Column instances can be created by:

(1) Selecting a column from a DataFrame

df.colName
df["colName"]
df.select(df.colName)
df.withColumn(df.colName)

(2) Creating one from an expression

df.colName + 1
1 / df.colName

Once you have a Column instance, you can apply a wide range of functions.
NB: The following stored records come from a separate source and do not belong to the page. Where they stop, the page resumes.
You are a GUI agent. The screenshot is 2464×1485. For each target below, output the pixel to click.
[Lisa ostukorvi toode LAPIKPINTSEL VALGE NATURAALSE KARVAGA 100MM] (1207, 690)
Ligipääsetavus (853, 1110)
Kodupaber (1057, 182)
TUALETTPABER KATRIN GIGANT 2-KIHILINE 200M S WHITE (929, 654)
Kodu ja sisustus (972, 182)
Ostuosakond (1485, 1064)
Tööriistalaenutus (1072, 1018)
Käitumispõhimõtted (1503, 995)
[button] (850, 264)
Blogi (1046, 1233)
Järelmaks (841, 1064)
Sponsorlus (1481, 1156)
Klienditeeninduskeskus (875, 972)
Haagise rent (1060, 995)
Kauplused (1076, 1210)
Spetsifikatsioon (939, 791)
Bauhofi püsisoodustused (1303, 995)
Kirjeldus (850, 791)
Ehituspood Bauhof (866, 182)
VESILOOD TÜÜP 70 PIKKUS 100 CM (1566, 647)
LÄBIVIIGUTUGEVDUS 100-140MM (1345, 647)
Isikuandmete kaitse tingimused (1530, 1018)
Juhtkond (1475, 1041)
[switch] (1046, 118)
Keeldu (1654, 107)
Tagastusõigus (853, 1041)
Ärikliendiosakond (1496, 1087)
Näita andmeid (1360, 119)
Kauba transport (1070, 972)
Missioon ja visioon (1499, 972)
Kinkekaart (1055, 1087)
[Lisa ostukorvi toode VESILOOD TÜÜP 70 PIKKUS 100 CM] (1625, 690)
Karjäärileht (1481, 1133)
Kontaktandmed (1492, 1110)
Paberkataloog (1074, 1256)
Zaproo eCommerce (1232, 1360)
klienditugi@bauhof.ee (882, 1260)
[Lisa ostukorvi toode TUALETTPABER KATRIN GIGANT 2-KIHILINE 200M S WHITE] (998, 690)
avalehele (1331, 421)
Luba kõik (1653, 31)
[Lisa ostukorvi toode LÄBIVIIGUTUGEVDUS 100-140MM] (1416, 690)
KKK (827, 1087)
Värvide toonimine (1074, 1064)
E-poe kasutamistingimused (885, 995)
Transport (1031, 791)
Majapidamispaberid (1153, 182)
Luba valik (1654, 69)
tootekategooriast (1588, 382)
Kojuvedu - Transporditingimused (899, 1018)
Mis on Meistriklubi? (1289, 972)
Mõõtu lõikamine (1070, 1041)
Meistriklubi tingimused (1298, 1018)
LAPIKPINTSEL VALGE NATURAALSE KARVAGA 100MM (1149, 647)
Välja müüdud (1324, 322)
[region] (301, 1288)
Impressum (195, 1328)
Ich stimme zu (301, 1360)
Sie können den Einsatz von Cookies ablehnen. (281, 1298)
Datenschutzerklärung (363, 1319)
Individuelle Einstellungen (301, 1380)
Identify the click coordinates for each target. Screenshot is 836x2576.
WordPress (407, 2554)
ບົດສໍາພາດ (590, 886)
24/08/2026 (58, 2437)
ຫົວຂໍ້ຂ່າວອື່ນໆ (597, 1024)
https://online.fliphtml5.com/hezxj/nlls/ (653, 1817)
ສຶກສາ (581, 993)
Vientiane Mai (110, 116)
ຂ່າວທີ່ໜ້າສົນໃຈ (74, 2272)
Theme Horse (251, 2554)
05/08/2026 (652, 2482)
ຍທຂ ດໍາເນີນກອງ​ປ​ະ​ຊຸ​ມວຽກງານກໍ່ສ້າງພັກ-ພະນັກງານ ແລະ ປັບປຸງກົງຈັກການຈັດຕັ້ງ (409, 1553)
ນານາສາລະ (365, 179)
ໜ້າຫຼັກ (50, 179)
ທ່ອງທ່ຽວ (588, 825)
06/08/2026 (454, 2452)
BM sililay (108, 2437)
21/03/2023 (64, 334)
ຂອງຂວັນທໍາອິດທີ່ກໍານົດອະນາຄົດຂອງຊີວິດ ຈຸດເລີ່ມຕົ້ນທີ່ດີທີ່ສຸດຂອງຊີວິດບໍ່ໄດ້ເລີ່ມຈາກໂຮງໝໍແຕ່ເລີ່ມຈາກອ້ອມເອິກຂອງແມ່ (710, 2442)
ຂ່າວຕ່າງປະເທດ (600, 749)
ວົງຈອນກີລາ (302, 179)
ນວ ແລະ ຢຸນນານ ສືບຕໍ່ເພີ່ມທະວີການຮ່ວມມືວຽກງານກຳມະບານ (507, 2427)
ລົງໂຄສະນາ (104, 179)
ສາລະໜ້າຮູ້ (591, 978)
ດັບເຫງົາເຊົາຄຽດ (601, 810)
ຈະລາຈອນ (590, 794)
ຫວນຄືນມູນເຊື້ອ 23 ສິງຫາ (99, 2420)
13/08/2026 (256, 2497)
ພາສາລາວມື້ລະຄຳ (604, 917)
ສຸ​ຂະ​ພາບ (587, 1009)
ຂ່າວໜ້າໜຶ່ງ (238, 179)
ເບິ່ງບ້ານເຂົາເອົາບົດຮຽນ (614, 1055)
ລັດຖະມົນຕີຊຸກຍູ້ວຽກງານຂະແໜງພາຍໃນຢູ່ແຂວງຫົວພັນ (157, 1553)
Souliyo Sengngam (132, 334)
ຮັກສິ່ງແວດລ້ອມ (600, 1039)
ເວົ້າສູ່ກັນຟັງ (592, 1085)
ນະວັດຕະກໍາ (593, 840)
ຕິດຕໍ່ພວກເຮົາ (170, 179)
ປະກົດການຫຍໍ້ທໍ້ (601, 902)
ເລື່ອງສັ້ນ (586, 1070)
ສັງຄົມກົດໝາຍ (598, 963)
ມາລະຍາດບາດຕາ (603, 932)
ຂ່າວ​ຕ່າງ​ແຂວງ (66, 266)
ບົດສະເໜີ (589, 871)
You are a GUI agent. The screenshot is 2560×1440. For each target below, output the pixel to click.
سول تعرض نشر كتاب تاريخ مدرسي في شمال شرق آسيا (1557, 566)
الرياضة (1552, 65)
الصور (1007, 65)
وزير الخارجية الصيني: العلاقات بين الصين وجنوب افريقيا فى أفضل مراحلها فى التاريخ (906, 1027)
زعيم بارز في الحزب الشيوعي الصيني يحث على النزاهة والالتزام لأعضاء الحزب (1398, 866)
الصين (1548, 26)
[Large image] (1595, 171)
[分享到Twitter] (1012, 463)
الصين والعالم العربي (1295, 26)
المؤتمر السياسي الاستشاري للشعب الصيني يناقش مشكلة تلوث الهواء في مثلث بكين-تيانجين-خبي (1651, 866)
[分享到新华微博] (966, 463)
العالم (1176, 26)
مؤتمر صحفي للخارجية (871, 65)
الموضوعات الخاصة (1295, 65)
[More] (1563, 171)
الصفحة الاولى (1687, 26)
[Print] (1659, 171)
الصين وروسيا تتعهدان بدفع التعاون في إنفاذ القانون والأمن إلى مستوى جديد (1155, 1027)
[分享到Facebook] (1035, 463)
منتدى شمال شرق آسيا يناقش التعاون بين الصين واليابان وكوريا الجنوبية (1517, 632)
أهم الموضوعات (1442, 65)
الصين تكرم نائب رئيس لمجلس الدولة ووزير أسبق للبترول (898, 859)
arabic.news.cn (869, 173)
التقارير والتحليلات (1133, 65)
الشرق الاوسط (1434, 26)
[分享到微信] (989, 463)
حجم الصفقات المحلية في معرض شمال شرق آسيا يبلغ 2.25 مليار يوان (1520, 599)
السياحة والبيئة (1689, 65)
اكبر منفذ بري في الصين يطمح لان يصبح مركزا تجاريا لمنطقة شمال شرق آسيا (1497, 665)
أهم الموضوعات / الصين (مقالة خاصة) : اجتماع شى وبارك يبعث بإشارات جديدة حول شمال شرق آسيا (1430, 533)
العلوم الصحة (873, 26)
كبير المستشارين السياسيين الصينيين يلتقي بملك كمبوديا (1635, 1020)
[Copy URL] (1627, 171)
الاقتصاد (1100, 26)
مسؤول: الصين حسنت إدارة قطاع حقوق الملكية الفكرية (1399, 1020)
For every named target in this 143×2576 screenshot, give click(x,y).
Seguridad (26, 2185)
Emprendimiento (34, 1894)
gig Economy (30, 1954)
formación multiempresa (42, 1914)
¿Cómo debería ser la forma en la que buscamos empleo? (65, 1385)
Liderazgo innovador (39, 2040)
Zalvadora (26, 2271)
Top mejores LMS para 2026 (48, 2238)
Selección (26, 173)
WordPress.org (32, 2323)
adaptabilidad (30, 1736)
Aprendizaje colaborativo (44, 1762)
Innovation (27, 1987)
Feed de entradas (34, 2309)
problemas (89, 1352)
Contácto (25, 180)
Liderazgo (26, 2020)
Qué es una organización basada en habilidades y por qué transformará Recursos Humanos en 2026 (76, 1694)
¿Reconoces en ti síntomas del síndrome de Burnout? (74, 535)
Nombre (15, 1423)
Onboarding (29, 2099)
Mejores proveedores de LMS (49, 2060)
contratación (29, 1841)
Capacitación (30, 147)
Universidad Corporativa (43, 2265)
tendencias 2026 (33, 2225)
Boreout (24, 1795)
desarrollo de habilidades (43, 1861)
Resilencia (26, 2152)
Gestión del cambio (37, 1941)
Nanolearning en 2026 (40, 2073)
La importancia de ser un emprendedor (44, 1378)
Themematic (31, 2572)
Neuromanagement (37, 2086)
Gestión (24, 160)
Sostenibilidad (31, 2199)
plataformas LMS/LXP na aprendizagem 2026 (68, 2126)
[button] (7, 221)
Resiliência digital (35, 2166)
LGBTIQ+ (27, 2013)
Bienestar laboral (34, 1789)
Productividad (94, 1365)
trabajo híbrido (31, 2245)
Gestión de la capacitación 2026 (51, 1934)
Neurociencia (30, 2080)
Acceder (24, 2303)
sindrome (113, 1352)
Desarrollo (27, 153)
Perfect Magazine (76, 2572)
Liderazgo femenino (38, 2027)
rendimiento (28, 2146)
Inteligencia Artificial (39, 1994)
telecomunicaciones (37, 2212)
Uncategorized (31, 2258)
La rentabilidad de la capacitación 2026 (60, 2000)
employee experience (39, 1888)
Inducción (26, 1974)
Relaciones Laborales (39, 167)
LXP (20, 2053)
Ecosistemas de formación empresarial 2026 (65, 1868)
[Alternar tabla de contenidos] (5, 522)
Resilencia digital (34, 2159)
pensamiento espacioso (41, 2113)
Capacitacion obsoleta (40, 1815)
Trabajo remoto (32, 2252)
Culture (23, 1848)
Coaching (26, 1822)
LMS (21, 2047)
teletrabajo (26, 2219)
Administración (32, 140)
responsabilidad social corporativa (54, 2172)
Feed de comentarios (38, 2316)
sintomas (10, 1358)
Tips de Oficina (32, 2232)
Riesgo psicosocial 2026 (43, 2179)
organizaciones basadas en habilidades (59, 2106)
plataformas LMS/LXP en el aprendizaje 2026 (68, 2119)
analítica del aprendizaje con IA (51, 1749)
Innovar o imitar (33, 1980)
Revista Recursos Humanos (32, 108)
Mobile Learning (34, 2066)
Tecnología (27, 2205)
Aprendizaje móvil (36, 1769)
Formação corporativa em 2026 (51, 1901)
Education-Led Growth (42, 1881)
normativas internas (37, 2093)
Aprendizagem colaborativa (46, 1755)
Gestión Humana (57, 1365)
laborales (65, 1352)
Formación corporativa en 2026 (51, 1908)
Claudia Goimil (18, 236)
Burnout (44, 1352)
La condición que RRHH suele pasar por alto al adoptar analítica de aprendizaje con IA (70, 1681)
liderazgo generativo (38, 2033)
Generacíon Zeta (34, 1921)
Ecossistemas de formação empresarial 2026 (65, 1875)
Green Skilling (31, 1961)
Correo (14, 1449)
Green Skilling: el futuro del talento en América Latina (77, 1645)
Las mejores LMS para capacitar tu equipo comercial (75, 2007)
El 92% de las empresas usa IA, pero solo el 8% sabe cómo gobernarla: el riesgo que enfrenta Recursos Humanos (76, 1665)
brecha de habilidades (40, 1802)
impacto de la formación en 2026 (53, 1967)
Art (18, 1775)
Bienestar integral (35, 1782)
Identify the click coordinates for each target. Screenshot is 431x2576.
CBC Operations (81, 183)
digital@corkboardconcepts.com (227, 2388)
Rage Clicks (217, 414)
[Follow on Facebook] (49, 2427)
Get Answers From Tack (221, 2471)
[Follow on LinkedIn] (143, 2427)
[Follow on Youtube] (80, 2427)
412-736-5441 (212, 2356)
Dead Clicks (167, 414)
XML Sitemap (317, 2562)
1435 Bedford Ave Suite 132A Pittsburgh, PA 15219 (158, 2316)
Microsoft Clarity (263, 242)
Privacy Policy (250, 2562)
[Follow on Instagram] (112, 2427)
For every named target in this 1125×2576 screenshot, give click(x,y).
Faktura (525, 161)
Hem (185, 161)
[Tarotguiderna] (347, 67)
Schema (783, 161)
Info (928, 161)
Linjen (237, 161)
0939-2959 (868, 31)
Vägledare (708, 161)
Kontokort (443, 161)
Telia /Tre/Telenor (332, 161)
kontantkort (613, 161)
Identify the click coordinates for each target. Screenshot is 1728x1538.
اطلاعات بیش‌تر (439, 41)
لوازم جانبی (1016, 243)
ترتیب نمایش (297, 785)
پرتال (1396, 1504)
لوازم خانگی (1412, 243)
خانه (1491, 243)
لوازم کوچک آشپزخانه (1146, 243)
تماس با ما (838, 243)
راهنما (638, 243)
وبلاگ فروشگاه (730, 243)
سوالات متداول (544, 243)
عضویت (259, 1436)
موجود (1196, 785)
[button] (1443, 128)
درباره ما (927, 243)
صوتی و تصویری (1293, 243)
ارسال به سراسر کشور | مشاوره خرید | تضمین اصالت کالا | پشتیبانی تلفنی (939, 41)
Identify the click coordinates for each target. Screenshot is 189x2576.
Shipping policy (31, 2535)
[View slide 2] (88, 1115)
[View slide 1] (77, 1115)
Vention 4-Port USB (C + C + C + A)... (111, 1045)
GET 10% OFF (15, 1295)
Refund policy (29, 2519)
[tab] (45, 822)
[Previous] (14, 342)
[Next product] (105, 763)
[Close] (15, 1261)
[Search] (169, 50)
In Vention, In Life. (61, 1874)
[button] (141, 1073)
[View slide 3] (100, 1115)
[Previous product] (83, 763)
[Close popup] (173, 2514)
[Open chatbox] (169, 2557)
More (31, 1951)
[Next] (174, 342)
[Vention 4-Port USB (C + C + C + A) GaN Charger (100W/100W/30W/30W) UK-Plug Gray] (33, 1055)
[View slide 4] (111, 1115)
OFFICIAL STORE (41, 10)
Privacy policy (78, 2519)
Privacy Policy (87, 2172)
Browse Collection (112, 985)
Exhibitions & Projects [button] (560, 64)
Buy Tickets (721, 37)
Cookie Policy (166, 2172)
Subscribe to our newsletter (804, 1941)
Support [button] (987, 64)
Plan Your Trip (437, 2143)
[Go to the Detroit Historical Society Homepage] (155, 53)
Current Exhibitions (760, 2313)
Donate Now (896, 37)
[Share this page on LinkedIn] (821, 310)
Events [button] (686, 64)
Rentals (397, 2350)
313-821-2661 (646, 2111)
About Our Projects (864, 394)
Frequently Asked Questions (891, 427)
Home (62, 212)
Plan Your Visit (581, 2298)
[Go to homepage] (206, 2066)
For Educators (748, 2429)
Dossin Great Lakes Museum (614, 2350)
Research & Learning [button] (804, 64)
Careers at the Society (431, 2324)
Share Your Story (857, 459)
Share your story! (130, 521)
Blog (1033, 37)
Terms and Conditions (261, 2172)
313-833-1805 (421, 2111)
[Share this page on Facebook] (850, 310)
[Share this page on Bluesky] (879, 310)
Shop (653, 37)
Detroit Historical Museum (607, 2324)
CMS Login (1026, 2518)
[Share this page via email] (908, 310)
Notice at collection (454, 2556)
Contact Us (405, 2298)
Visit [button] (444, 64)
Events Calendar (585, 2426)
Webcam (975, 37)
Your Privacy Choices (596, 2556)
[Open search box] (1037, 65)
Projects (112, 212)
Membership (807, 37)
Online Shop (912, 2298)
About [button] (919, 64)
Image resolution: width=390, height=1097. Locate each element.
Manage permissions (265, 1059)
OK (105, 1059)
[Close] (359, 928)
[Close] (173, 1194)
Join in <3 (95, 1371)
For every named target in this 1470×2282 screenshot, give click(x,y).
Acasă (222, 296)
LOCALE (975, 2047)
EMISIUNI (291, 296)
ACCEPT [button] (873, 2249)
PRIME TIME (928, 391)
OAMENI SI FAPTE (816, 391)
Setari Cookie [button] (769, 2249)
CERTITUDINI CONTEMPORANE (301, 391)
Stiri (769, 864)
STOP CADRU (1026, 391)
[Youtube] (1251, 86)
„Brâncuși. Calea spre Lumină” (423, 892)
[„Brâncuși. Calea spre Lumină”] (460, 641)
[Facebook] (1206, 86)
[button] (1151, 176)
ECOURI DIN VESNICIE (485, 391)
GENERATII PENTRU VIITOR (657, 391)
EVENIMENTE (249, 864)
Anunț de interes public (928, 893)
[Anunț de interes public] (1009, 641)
Some of the functions covered here are:

format_number(): apply formatting to a number, rounded to d decimal places, and return the result as a string
when() & otherwise(): when() evaluates a list of conditions and returns one of multiple possible result expressions; if otherwise() is not invoked, None is returned for unmatched conditions
concat_ws(): concatenates multiple input string columns together into a single string column, using the given separator
to_utc_timestamp(): assumes the given timestamp is in given timezone and converts to UTC
year(): extracts the year of a given date as integer
month(): extracts the month of a given date as integer
dayofmonth(): extracts the day of the month of a given date as integer
hour(): extract the hour of a given date as integer
minute(): extract the minute of a given date as integer



In [37]:

    
# Perform 2 different aggregations, rename those new columns,
# then do some rounding of the aggregrate values
display(
  nycflights
  .groupby('month')
  .agg({'dep_delay': 'avg', 'arr_delay': 'avg'})
  .withColumnRenamed('avg(arr_delay)', 'mean_arr_delay')
  .withColumnRenamed('avg(dep_delay)', 'mean_dep_delay')
  .withColumn('mean_arr_delay', format_number('mean_arr_delay', 1))
  .withColumn('mean_dep_delay', format_number('mean_dep_delay', 1))
)



In [38]:

    
# Add a new column (`far_or_near`) with a string based on a comparison
# on a numeric column; uses: `withColumn()`, `when()`, and `otherwise()`
display(
  nycflights
  .withColumn('far_or_near',
              when(nycflights.distance > 1000, 'far') # the `if-then` statement
              .otherwise('near'))                     # the `else` statement
)



In [39]:

    
# Perform a few numerical computations across columns
display(
  nycflights
  .withColumn('dist_per_minute',
              nycflights.distance / nycflights.air_time) # create new column with division of values
  .withColumn('dist_per_minute',
              format_number('dist_per_minute', 2))       # round that new column's float value to 2 decimal places
  .drop('distance') # drop the `distance` column
  .drop('air_time') # drop the `air_time` column
)



In [40]:

    
# Create a proper timestamp for once in your life...
# We have all the components: `year`, `month`, `day`,
# `hour`, and `minute`

# Use `concat_ws()` (concatentate with separator) to
# combine column data into StringType columns such
# that dates (`-` separator, YYYY-MM-DD) and times
# (`:` separator, 24-hour time) are formed
nycflights = \
(nycflights
 .withColumn('date',
             concat_ws('-',
                       nycflights.year,
                       nycflights.month,
                       nycflights.day))
 .withColumn('time',
             concat_ws(':',
                       nycflights.hour,
                       nycflights.minute)))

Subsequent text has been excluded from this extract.